> Quellenauszug:

————————

Herzöge und Könige pilgerten oft mehrfach an den Ort des Wunderblutes. Die erste Hochadlige war Elisabeth von Pommern, Ehefrau Karl IV., deren Kräfte sprichwörtlich waren: Mit blanker Hand verbog sie Schwerter oder zerbrach Hufeisen – bis sie schwer erkrankte. Nach einem Gelöbnis ihrer Hofdamen für ihre Gesundung pilgerte sie nach Wilsnack. Mancher betätigte sich auch als Berufspilger, wie der Pfarrer erzählt: „Obdachlose nutzten die kostenlose Infrastruktur entlang der Pilgerroute.“ Ab 1417 sind sogar Massenwallfahrten – das Wilsnacklaufen – bekannt, bei denen mittellose Kinder und Jugendliche sich völlig unvorbereitet auf den Weg zum Wunderblut machten.

————————

> Datenzeilen:
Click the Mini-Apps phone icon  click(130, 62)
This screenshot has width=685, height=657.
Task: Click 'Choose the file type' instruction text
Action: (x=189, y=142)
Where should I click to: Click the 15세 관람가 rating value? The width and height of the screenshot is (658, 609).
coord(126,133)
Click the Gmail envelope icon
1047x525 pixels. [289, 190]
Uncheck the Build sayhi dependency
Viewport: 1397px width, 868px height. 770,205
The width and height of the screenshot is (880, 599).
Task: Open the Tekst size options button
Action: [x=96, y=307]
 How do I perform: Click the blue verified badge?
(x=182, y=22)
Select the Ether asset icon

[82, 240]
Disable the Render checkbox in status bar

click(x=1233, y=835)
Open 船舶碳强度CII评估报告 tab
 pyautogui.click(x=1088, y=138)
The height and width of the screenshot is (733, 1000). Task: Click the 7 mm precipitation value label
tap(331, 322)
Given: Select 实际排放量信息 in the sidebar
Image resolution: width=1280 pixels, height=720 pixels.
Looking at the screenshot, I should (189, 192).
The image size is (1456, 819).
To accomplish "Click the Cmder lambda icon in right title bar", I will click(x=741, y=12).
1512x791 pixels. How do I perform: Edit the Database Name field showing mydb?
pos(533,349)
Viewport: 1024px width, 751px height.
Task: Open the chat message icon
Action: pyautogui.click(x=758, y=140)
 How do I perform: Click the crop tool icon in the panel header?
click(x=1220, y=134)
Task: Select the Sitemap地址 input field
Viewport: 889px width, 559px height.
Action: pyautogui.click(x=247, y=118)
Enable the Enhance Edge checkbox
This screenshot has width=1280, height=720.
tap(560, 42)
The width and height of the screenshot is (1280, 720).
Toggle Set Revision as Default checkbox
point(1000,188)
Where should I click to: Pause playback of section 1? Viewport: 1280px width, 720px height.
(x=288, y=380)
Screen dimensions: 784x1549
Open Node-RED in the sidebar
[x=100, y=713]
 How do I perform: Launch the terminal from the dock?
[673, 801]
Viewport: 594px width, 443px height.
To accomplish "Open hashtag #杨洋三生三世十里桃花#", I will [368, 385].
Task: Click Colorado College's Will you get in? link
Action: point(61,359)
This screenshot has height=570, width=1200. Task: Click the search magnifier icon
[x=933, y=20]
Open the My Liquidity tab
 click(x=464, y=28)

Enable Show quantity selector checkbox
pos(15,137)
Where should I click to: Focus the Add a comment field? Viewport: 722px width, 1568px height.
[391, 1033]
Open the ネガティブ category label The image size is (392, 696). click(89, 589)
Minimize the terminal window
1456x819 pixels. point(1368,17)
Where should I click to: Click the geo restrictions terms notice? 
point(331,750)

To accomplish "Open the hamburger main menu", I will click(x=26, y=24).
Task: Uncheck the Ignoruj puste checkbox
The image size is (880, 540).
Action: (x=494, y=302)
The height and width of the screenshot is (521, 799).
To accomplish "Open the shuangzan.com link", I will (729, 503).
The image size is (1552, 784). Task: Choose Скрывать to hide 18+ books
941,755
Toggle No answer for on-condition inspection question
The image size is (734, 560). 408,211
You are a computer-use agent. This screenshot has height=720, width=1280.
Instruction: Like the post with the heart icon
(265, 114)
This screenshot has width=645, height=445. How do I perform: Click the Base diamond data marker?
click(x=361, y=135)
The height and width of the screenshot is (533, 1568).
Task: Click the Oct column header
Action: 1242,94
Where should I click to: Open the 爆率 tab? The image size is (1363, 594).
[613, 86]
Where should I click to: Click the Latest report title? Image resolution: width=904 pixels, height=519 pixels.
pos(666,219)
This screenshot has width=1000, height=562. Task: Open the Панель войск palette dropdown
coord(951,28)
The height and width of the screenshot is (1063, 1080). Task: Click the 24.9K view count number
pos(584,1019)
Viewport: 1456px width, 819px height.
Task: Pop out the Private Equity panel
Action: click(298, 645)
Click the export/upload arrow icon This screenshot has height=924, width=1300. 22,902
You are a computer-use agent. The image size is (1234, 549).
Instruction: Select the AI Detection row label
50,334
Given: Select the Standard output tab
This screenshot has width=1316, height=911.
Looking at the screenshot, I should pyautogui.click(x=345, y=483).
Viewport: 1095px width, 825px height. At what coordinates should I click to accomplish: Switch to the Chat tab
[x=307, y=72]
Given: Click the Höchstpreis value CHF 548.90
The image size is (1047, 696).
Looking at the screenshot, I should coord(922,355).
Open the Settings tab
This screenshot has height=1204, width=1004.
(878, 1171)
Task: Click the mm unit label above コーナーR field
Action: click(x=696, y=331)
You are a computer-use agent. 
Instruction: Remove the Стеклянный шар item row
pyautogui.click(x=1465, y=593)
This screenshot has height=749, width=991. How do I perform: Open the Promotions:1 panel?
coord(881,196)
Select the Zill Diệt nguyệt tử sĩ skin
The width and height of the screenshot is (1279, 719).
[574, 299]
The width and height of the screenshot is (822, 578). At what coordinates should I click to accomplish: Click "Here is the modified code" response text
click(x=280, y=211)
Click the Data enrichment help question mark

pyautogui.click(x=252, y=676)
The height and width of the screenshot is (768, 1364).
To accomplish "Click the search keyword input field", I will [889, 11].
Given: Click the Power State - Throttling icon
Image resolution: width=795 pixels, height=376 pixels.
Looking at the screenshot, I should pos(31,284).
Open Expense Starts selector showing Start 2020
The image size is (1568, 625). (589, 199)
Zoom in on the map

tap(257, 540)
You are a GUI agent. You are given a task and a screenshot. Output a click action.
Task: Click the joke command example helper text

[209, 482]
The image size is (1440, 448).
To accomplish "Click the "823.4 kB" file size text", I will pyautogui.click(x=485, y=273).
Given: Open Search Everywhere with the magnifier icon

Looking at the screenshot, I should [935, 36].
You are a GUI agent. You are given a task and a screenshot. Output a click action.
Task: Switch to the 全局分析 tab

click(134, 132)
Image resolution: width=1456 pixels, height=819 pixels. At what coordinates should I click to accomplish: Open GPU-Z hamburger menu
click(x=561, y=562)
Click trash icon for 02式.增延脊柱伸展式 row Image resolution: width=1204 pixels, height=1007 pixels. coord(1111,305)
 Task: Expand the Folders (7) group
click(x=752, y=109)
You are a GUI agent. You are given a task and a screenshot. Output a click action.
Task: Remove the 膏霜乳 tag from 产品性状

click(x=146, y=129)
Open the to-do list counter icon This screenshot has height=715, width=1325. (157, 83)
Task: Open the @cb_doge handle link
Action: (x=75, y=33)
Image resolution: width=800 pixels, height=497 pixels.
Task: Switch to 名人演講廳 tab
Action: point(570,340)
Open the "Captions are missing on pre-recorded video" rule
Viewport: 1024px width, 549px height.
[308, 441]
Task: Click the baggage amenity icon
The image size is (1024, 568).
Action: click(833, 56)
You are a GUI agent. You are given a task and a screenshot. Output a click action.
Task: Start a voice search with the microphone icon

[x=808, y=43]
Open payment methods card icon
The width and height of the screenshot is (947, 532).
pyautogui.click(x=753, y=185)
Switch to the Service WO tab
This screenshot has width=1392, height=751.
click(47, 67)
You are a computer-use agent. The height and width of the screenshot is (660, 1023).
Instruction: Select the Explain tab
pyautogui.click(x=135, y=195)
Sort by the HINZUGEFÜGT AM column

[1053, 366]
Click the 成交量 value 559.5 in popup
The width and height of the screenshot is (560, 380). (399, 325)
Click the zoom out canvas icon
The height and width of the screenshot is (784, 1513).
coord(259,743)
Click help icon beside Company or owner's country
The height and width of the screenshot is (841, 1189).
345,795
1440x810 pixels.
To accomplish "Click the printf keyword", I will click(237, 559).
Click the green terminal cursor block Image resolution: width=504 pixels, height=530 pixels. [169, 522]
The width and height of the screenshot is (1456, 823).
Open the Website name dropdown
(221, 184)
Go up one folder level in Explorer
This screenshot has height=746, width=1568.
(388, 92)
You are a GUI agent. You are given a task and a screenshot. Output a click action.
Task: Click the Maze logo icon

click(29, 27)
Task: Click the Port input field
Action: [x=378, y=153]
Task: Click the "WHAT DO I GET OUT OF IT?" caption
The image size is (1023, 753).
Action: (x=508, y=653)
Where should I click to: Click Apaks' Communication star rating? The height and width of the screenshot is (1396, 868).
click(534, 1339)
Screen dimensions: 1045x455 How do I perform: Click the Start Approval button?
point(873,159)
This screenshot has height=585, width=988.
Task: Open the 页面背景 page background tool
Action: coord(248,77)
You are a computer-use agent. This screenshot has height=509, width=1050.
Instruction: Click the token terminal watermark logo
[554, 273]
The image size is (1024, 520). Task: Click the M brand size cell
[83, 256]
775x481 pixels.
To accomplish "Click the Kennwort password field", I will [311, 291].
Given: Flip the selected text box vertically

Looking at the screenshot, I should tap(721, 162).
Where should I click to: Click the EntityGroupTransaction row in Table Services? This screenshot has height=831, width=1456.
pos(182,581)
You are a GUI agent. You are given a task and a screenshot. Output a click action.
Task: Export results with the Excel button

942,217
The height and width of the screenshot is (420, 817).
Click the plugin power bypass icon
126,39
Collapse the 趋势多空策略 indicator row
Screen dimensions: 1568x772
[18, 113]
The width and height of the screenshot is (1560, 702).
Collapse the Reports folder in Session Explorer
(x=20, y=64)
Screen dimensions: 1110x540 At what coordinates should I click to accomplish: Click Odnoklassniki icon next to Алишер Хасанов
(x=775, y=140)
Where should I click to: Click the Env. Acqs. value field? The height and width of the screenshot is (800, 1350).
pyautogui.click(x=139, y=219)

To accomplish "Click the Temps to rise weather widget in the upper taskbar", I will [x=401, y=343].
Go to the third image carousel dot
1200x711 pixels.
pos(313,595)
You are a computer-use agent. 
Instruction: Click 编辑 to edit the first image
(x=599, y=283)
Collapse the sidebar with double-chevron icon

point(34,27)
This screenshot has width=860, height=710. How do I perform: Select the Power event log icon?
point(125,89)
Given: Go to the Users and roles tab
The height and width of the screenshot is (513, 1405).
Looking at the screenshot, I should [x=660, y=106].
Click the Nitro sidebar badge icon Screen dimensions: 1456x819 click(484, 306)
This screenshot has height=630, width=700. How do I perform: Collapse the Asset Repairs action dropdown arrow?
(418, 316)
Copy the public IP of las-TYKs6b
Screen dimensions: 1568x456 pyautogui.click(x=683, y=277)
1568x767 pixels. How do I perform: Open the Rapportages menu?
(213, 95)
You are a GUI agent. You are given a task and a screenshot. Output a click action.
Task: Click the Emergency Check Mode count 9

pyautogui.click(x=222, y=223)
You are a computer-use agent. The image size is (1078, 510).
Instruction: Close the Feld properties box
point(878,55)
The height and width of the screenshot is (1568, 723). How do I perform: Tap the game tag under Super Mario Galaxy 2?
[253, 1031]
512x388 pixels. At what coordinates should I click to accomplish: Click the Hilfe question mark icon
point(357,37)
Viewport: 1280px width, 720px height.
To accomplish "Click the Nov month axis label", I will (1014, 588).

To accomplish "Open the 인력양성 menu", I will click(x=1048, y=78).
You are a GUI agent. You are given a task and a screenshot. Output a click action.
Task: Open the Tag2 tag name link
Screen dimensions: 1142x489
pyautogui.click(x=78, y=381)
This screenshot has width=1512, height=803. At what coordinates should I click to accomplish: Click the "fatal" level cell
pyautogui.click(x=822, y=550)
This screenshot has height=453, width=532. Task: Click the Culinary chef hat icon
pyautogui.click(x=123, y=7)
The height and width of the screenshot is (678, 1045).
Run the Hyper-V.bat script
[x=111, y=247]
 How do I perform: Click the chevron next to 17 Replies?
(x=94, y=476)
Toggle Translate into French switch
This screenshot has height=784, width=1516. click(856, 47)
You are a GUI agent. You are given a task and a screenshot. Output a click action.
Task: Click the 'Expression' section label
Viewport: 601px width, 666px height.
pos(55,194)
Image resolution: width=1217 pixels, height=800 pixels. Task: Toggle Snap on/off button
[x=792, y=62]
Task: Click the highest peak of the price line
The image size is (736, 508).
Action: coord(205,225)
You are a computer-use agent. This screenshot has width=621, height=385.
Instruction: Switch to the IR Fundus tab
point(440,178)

————————

> Pflichtaufgabe:
Aktualisiere im Text über die Wallfahrten nach Wilsnack den Abschnitt zwischen „Herzöge und Könige“ und „zum Wunderblut machten.“, beide eingeschlossen, und gib ihn wieder. Setze dabei „Kammerfrauen“ an die Stelle von „Hofdamen“.

> Vollständige Antwort:
Herzöge und Könige pilgerten oft mehrfach an den Ort des Wunderblutes. Die erste Hochadlige war Elisabeth von Pommern, Ehefrau Karl IV., deren Kräfte sprichwörtlich waren: Mit blanker Hand verbog sie Schwerter oder zerbrach Hufeisen – bis sie schwer erkrankte. Nach einem Gelöbnis ihrer Kammerfrauen für ihre Gesundung pilgerte sie nach Wilsnack. Mancher betätigte sich auch als Berufspilger, wie der Pfarrer erzählt: „Obdachlose nutzten die kostenlose Infrastruktur entlang der Pilgerroute.“ Ab 1417 sind sogar Massenwallfahrten – das Wilsnacklaufen – bekannt, bei denen mittellose Kinder und Jugendliche sich völlig unvorbereitet auf den Weg zum Wunderblut machten.